- What to do -
Output the number of lines in the entries below with the string "agent" in them, and nothing further.

[Stored records]

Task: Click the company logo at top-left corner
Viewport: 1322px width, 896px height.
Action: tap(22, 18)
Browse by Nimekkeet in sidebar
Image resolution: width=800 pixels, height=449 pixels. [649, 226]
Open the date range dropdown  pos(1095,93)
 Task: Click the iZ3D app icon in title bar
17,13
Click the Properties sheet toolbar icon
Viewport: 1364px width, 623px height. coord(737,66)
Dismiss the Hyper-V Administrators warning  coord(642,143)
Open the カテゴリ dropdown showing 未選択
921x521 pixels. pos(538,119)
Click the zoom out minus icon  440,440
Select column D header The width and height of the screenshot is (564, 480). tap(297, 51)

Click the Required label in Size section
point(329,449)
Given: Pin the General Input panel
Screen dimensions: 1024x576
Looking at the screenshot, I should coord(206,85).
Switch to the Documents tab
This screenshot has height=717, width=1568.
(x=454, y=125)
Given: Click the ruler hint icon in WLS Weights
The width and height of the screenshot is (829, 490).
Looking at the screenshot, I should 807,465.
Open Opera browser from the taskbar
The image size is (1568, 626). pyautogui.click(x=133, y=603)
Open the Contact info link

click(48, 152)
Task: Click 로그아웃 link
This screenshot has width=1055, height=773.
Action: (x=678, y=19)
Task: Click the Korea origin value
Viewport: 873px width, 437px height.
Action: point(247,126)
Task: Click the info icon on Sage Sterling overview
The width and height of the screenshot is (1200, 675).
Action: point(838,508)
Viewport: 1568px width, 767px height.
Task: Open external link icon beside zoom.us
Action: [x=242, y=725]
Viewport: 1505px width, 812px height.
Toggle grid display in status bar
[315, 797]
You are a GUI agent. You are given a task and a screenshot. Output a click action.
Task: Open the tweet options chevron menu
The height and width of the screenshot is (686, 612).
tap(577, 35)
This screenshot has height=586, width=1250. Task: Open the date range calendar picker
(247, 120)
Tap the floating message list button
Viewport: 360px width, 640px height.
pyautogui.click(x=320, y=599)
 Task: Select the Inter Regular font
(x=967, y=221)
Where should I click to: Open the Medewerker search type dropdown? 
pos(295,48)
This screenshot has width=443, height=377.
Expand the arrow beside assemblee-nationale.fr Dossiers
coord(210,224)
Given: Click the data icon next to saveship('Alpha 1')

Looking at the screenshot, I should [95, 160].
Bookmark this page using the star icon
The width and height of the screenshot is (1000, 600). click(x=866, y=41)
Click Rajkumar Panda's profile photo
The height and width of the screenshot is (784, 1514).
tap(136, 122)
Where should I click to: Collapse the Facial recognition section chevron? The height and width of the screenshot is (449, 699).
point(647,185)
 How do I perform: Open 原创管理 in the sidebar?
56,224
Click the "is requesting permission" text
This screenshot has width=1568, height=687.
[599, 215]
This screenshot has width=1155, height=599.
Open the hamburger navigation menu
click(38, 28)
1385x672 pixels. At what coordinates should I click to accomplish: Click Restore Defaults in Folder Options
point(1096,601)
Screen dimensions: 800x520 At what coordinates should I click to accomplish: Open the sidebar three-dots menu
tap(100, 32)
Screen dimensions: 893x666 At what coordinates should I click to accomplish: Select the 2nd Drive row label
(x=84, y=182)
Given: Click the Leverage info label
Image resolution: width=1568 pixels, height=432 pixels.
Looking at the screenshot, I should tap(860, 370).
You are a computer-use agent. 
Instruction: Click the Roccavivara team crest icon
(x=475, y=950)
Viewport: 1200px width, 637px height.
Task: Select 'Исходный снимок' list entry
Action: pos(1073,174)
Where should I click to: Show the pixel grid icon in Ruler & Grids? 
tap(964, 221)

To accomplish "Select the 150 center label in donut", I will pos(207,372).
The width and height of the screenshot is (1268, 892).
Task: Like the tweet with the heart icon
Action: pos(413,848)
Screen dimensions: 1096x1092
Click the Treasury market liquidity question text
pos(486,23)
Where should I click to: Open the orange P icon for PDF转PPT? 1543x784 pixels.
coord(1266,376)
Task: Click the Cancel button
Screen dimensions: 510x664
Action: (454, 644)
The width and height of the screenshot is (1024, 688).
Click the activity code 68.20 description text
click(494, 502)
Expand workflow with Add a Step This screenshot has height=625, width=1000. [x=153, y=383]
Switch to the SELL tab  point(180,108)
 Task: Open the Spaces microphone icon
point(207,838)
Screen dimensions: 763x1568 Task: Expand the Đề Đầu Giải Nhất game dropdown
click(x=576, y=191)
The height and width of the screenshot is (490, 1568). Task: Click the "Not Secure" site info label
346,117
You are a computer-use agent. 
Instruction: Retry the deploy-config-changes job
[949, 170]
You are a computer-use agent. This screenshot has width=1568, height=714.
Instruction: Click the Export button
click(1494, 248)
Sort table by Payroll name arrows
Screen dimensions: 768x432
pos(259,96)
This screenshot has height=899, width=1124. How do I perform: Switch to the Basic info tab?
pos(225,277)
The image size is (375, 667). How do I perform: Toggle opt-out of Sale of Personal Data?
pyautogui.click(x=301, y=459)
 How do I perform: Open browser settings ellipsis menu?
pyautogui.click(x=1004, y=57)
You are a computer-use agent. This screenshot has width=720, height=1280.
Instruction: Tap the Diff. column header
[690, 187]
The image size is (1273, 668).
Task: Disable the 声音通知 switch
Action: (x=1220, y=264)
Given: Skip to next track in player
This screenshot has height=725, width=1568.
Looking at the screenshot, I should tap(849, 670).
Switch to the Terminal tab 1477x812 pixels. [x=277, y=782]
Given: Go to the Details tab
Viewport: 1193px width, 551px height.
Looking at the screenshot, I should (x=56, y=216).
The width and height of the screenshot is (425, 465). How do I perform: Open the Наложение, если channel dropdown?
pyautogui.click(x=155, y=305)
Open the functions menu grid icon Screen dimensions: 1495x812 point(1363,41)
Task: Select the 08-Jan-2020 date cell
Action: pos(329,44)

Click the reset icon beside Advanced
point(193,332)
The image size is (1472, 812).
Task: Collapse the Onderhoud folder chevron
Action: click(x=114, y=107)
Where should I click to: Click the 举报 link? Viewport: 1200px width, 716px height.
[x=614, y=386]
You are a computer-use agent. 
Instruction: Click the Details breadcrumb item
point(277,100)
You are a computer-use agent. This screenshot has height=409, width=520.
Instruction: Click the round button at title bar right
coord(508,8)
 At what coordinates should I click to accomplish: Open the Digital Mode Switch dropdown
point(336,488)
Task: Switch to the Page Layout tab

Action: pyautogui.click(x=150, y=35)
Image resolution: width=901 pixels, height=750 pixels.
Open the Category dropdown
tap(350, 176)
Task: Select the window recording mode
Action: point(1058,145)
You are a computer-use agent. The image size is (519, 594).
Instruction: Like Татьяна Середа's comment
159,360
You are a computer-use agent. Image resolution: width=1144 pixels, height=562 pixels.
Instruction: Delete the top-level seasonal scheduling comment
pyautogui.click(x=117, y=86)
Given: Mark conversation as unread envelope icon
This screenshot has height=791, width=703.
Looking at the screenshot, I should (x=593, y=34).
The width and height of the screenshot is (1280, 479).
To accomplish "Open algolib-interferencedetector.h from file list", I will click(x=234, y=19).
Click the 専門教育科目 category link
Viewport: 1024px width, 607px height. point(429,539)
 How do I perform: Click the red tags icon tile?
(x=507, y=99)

- Solution -
9